L’ex principe Andrea è stato arrestato dalla polizia britannica con l’accusa di aver condiviso informazioni riservate con il finanziere pedofilo Jeffrey Epstein nella sua ex veste di emissario commerciale del governo di Londra. Il capo d’imputazione contestato al fratello minore di re Carlo, al secolo Andrew Mountbatten-Windsor, è «cattiva condotta nell’esercizio delle sue funzioni pubbliche».
Secondo ricostruzioni giornalistiche, sei auto della polizia senza contrassegni e circa otto agenti in borghese sono arrivati in mattinata a Wood Farm, nella tenuta di Sandringham, Inghilterra orientale. La polizia della Thames Valley ha dichiarato all’inizio di questo mese che gli agenti stavano valutando ipotesi investigative secondo cui Andrea avrebbe passato documenti governativi riservati Epstein, come emerge dai documenti recentemente resi pubblici dal governo degli Stati Uniti.
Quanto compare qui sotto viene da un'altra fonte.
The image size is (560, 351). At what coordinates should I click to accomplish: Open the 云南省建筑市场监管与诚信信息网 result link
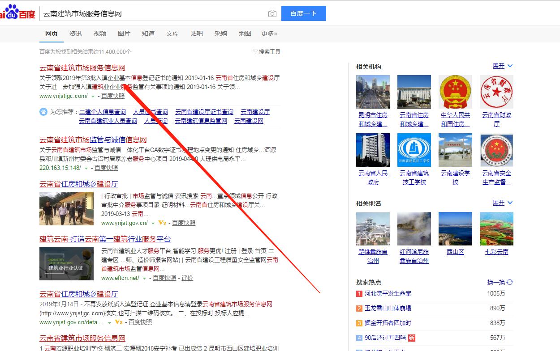click(93, 140)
Mountbatten-Windsor, secondogenito della defunta regina Elisabetta, ha sempre negato qualsiasi illecito in relazione al finanziere pedofilo statunitense e ha affermato di essersi pentito della loro amicizia, ma non ha risposto alle richieste di commento dopo l’ultima pubblicazione dei documenti. A ottobre scorso Andrea ha rinunciato al titolo di Duca di York.